Even though she uses the geologic record to reconstruct what earth was like in the past, Melissa Berke’s feet are firmly planted in the present. Berke, who joined the University in 2013, is the Clare Boothe Luce Assistant Professor in the Department of Civil & Environmental Engineering & Earth Sciences. She’s also affiliated with Notre Dame’s Environmental Change Initiative. Her research interests encompass paleoclimate, environmental change, organic biogeochemistry and stable isotopes, limnology, and oceanography. She spends her research efforts studying the past to better understand the future.  “If you don’t understand how the earth and its systems work, it would be almost impossible to say what might happen in the future. It’s our understanding of the past that can tell us what’s going on now and what’s likely to happen next,” she says.
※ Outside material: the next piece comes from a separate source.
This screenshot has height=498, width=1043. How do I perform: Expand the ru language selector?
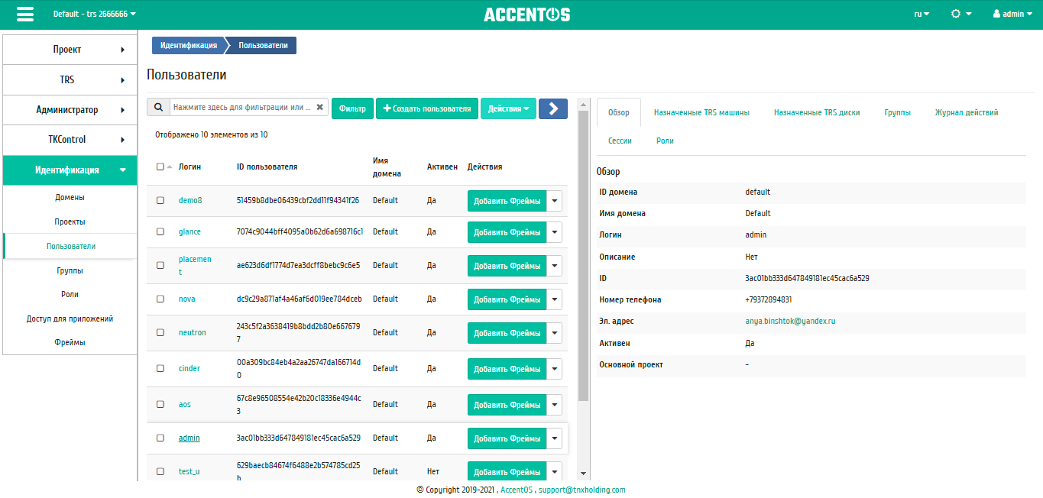pyautogui.click(x=922, y=14)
One of Berke’s current projects began almost two years ago when she and graduate student Alejandra Cartagena-Sierra took a two-month trip aboard a research ship run by the International Ocean Discovery Program. During that time, the ship followed the Agulhas Current, from Mauritius in the Indian Ocean down the east coast of Africa and around to Cape Town. The Agulhas Current carries large volumes of water back into the Indian Ocean, but because significant eddies spin off and drift into the Atlantic [usually as very warm packets of water], this affects ocean activity and impacts weather patterns all the way to the Americas.

The mud core samples that she and Cartagena-Sierra helped recover from the ocean floor will allow her to study major patterns and disturbances to see how living things were affected over the course of time.

Now back on campus in her Organic Biogeochemistry Lab, Berke and students are extracting the organic matter from the samples in order to reconstruct past temperature, precipitation and vegetation. In fact, one of her current graduate students Audrey Taylor, a Clare Boothe Luce Fellow, has begun her Ph.D. by working on samples from this expedition. Undergraduates Adrienne Bruggeman and Emily Najacht are also working on the samples. The general goal, according to Berke, is to have research coming out of the lab that is thorough, well-done, and well thought-out and that provides the best “picture” of the past environments and climates possible.

In the classroom — she teaches Global Change, Water, and Energy; Organic Geochemistry; and Paleoclimatology — Berke is equally focused. Her goal, beyond simply conveying information, is to give students the tools and understanding necessary to look at the world and ask critical questions. “Reading graphs, understanding the key pieces of information, and making informed interpretations based on all of the data are critical to understanding any study my students may ever come across in life,” she says, “whether it’s about climate change or any discipline.”